José Antonio Vergara Parra

El sol brilla en lo alto y las ramas más endebles de los limoneros cimbrean ligeramente por céfiros suaves e intermitentes. Amira, mi esposa, cuida las flores del jardín. Lo hace cada día, a la misma hora, durante el mismo tiempo, con idéntica entrega. Eso la mantiene ocupada.  Creo que en algunas de esas flores, tal vez en los lirios, ve a Haid, nuestro único hijo, fallecido hace un año de leucemia. Hoy, 14 de abril, habría cumplido 24 años.

Este invierno ha nevado y llovido más de lo habitual y la hierba y arboleda de mis cinco tahúllas de terreno lucen pletóricas. Estoy sentado junto a la ventana y observo a Amira con detenimiento. Ya no somos jóvenes y las fuerzas se baten en retirada. Quiero a Amira con toda mi alma; siempre la he querido y siempre la querré. Jamás soñé un mundo donde ella faltase. No sé de qué color es la felicidad pero, cuando estoy con ella, veo en azul claro; a veces, en color crema. Al menos hasta la marcha de nuestro hijo, que ha pintado de gris y azabache nuestro cielo.

Desde hace un par de meses, sus ojos miran a un punto indeterminado y apenas rezuman expresividad alguna. Tal vez no le queden lágrimas con las que evacuar el dolor. Su comportamiento es frio, ausente y actúa como si nada le afectara. Cada día, repite sus tareas como si de una autómata se tratare. Estoy preocupado. Sospecho que su cerebro ha tomado el mando para liberarla de la aflicción más lesiva que el azar puede infligirnos: la pérdida de un hijo. Sí. Azar, fatalidad, destino……¿Acaso importa cómo lo llamemos? Desde que asomamos por estos mundos de Dios, el futuro y la seguridad, esos grandísimos impostores, gobiernan nuestros actos y pensamientos. El azar puede vestir de gozo pero también de una agonía que destierra al alma a un erial desolador. Es, entonces, cuando tu vida se derrumba como un castillo de naipes, cuando nada tiene sentido, cuando clamas por respuestas que nunca llegan, cuando un dolor lacerante se apodera de tus entrañas y de la esperanza que, cada aurora, te tendía su mano. No sé bien qué es la generosidad pero afirmo que no hay acto más generoso que traer un hijo al mundo. Una decisión radicalmente pródiga y, en cierto modo, alocada, pues la sólo idea de perderlo te parece insoportable. Aún es peor la realidad que la conjetura. Créanme.

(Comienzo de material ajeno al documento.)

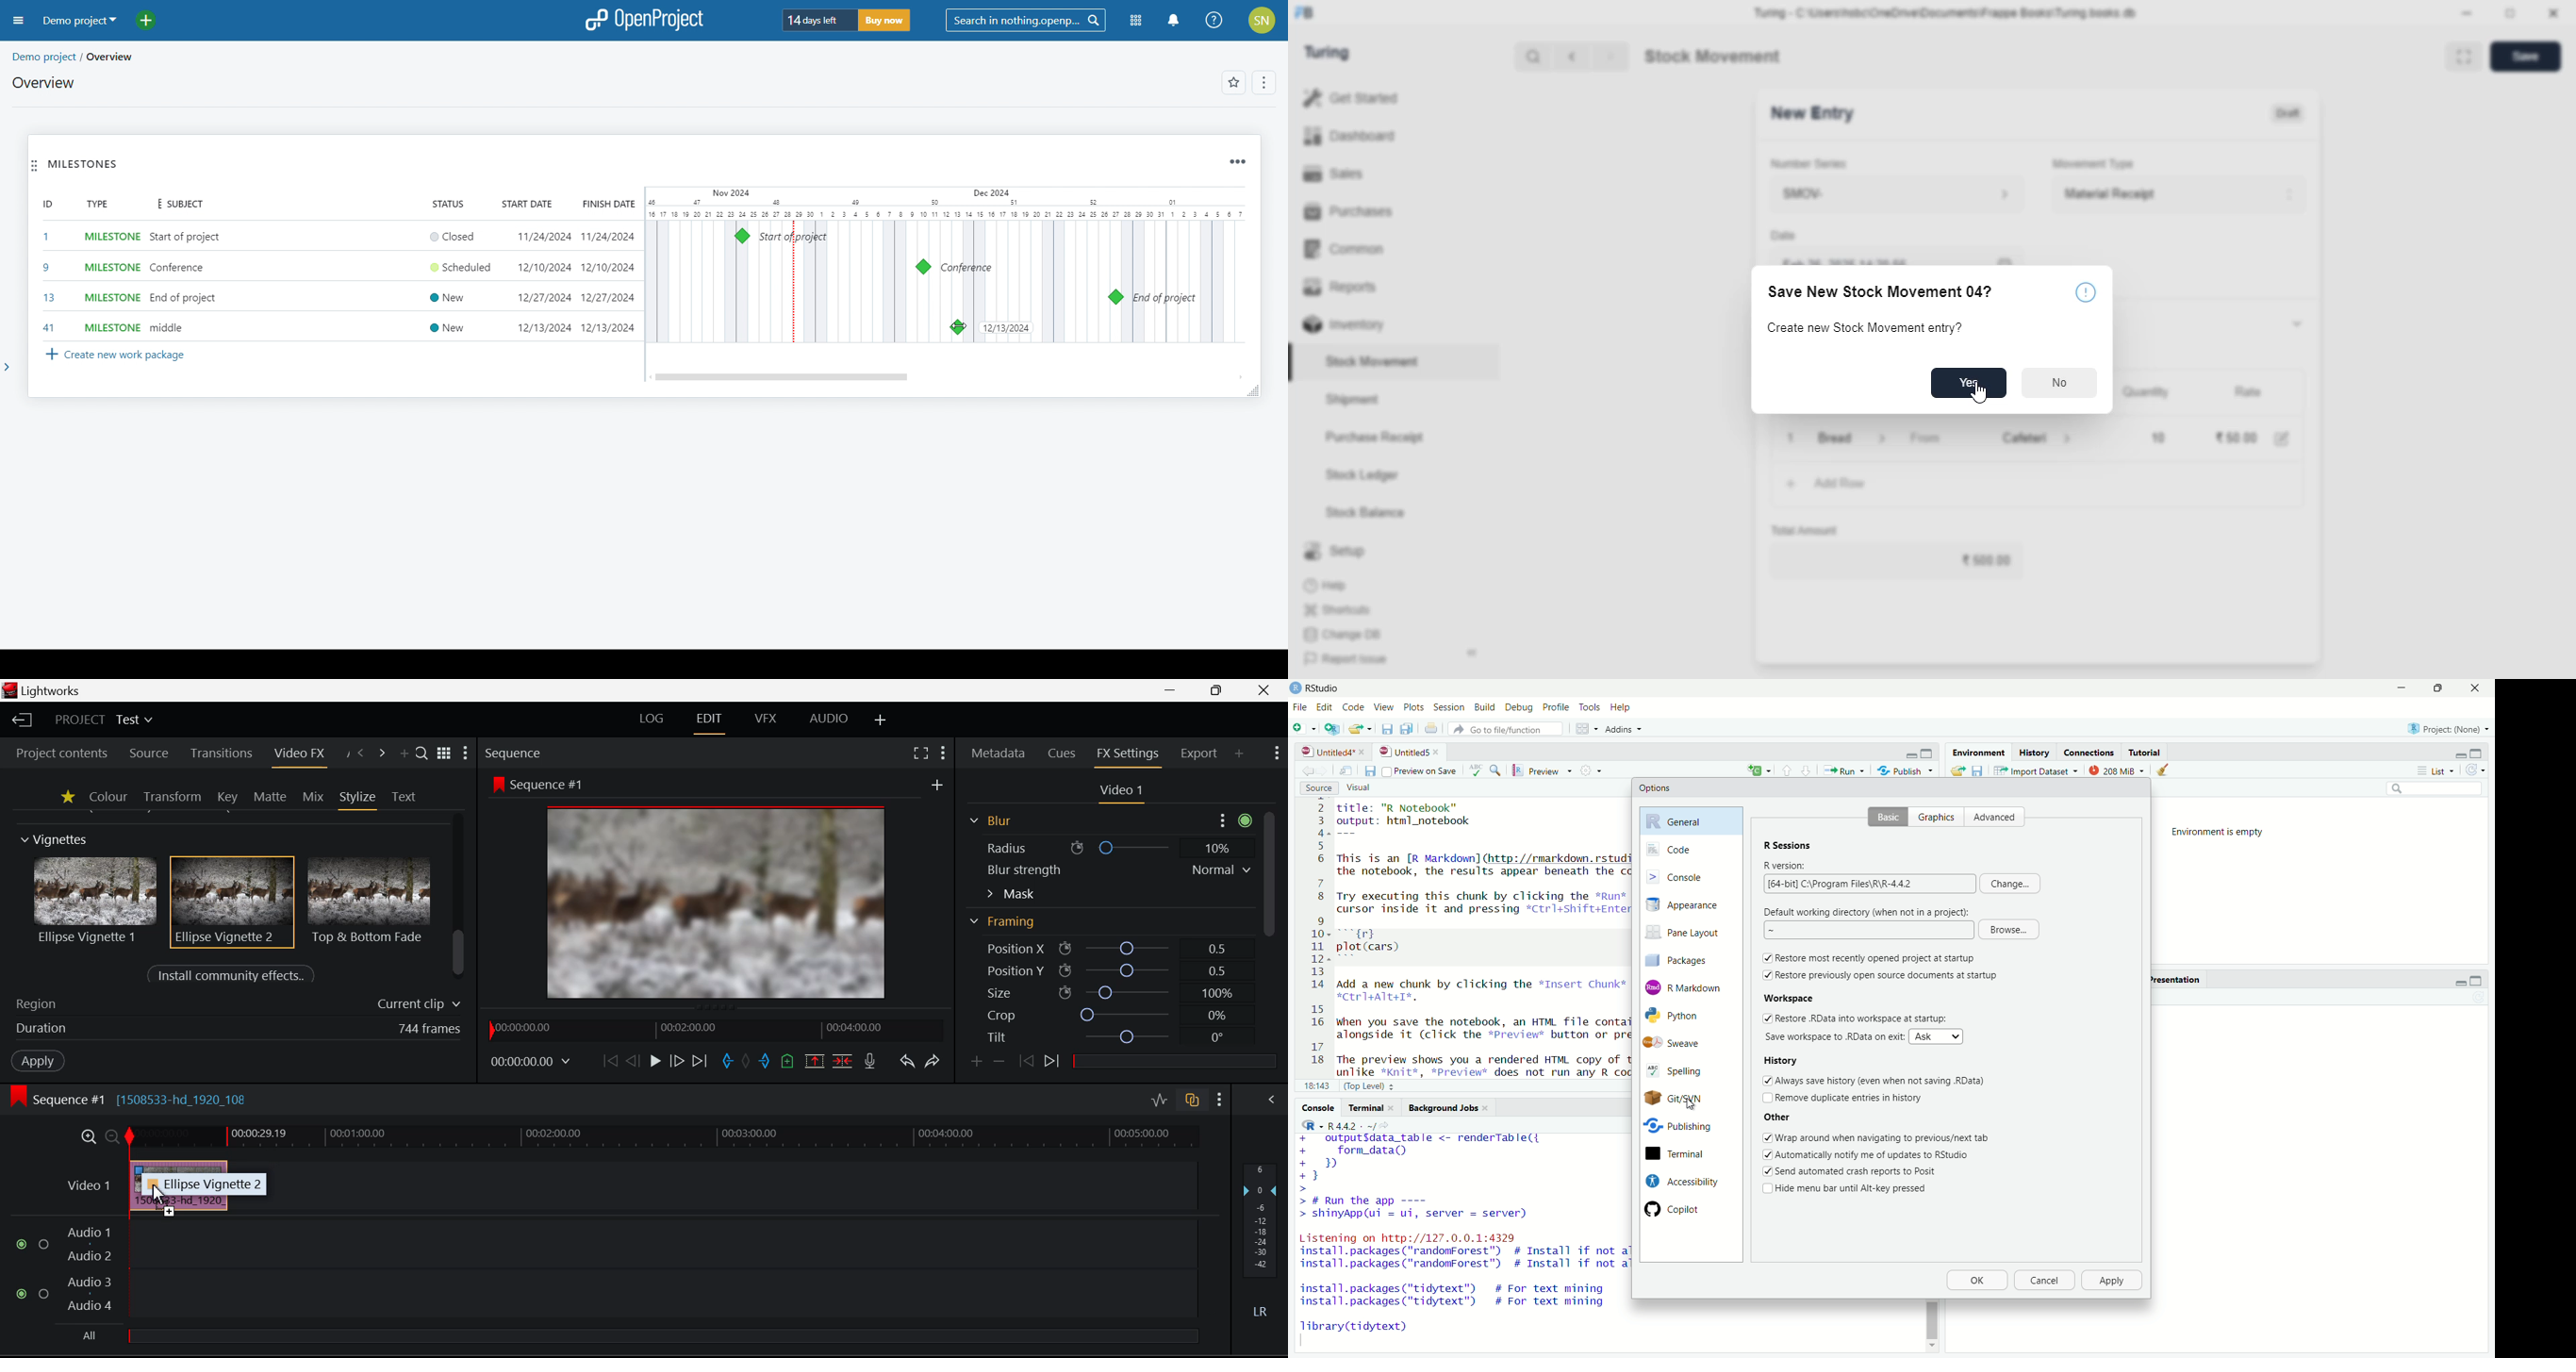 This screenshot has width=2576, height=1372. Describe the element at coordinates (44, 83) in the screenshot. I see `overview` at that location.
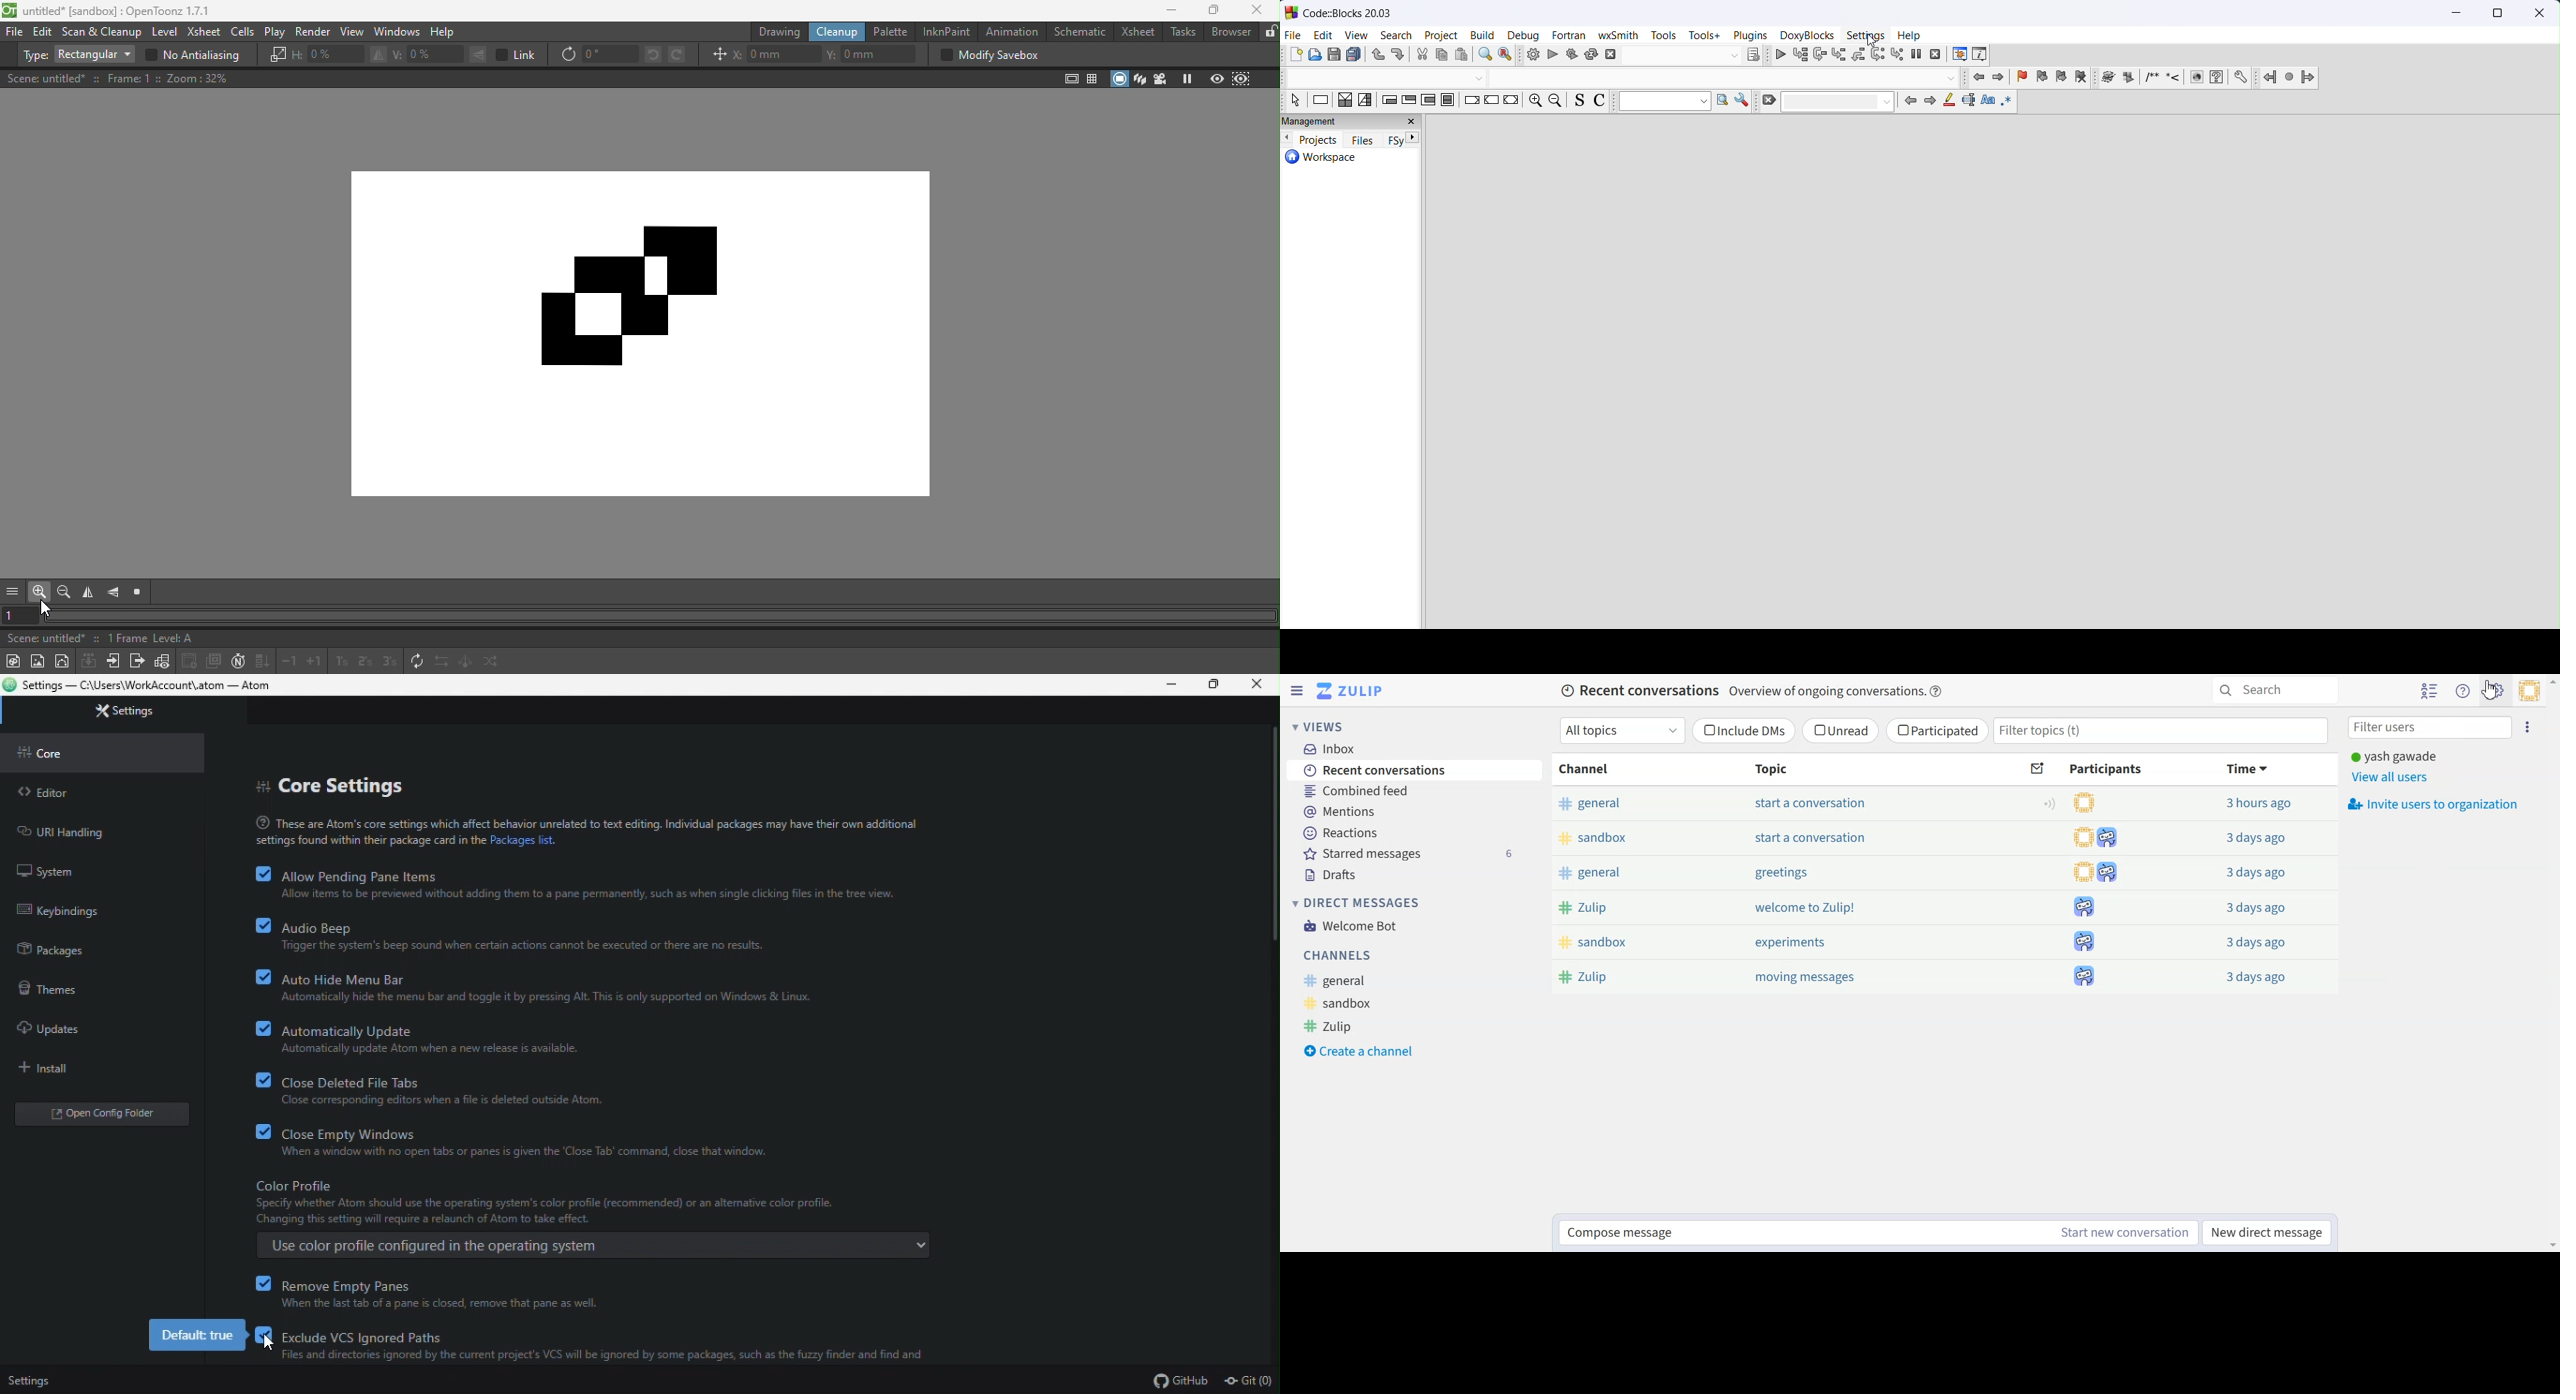 The width and height of the screenshot is (2576, 1400). What do you see at coordinates (1793, 943) in the screenshot?
I see `experiments` at bounding box center [1793, 943].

La vida nos regaló un hijo maravilloso al que dimos lo mejor de nosotros. Tras el parto de Haid, mi esposa tuvo complicaciones y tuvieron que intervenirla de urgencia. Ya no podría tener más hijos. Lo superamos. Todo nuestro amor fue para Haid. Nunca hicimos planes para él. Quisimos que fuese feliz; eso es todo. Canalizamos nuestros esfuerzos para que hallara su camino en la vida pues cada persona es única y únicos son los senderos por andar. Antes o después, debía ganarse el sustento. Una y mil veces, le insistimos sobre un par de cosas. Habría de ganarse el pan con dignidad y, a ser posible, haciendo lo que amaba. Todos tenemos un don y estamos llamados a buscarlo aunque suele resistirse. Y el pan, sucio o agrio,  sabe muy mal.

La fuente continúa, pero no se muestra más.